Get smart

Worried about what might happen with Auckland property? Landlords.co.nz has some expert advice on how to future-proof portfolios.

Friday, April 1st 2016, 10:00AM

by Miriam Bell

Property commentator Olly Newland

Dark mutterings, even doomsday predictions, about the future of Auckland’s housing market have been rife over the last year.

Following a lull over the summer months, recent data indicates the city’s market is picking up again.

Accordingly, the “bubble” calls and forecasts of market corrections, if not crashes, have also gained momentum.

It’s enough to strike doubt into the heart of many an investor.

However, smart investors who have made realistic portfolio-building decisions need not fear, experts have told landlords.co.nz.

High profile Australian property investor and commentator Michael Yardney said many successful investors find that timing isn’t really that important.

“There will always be challenges, situations, circumstances, obstacles, fears, doubts and things that you are going to have to overcome. The timing is never going to be perfect.”

Past property cycles have taught him that booms don’t last forever and neither do busts, so investors should always be prepared for the next stage of the cycle, he said.

“You need to take the emotion out of investing and follow a system.

“If you aren’t following a system that works in all market conditions you will be caught naked when the market changes. If you prefer to have consistent profits and reduced risk, follow a proven system.”

Property investment is a business yet, in the last boom, too many investors forgot the age-old fundamentals of buying the best property they can afford in proven locations, Yardney said.

“Instead they got sidetracked by glamorous finance or tax strategies and some lost out. A strategic investor does it differently.

“They make educated investment decisions based on research and buy a property below its intrinsic value in an area that has above average long term capital growth. Then they add value to create some extra capital growth.”

A balanced property portfolio is crucial to surviving the extremes of property cycles.

Positive Real Estate director Campbell Venning said investors should build portfolios that are balanced between capital growth and cash flow.

On top of this, investors should work to bring debt levels down and set up financial buffers.

“This is all to ensure the availability of equity and maintenance of serviceability, which allows you to withstand interest rates going up and property prices going down.

“It’s all about managing your portfolio and your finances well.”
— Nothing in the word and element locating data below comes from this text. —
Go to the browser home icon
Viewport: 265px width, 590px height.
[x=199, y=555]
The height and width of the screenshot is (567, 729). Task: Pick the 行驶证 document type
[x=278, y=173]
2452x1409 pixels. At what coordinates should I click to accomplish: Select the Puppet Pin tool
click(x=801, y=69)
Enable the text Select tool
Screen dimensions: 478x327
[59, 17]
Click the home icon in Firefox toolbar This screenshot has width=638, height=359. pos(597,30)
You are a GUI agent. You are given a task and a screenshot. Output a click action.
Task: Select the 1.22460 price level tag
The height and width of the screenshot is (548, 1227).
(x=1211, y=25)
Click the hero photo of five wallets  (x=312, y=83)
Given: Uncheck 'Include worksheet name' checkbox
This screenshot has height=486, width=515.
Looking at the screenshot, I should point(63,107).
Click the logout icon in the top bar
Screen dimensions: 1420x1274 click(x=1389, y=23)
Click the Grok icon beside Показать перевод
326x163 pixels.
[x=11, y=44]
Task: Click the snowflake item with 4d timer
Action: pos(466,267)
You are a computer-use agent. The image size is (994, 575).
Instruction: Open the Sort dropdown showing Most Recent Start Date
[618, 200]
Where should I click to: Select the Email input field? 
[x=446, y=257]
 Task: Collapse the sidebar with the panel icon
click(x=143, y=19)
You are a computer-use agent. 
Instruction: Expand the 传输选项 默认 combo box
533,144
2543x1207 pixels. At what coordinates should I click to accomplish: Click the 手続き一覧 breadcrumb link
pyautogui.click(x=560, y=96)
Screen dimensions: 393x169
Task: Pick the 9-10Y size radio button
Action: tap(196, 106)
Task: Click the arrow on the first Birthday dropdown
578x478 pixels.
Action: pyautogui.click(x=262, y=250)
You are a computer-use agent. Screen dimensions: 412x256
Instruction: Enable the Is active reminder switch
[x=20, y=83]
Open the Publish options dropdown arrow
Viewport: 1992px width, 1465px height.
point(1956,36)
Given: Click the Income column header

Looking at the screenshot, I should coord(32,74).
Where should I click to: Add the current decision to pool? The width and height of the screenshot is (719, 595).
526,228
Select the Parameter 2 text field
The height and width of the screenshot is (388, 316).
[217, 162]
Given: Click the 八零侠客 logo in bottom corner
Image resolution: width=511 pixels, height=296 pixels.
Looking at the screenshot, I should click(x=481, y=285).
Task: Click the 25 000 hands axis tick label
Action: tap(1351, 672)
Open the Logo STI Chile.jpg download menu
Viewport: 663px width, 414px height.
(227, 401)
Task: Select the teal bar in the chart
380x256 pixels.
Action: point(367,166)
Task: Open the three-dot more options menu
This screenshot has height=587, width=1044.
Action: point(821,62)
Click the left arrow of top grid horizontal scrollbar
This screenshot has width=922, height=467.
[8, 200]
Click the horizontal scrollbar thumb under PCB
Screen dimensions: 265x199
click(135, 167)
A balanced portfolio also means geographical spread, Venning added.

“Many people don’t like to look too far beyond their own backyard when buying properties.

“But it’s sensible to not make all your investments in one town. Just make sure to invest in areas with high occupancy.”

It also pays to remember that property investment is a business and approach it accordingly.

Veteran Auckland investor Olly Newland said it’s common for people to make emotional decisions, rather than pragmatic ones, when investing.

“They fall in love with a property or they get set on empire building and that means they become reluctant to cut their losses and sell if necessary.”

In his view, investors should be brutal with their portfolios if they end up struggling with cash flow.

“It’s a business so if part of your business is not working, it needs to be revisited. If selling a property means you can ensure the continuation of your broader portfolio, then it has to be done.”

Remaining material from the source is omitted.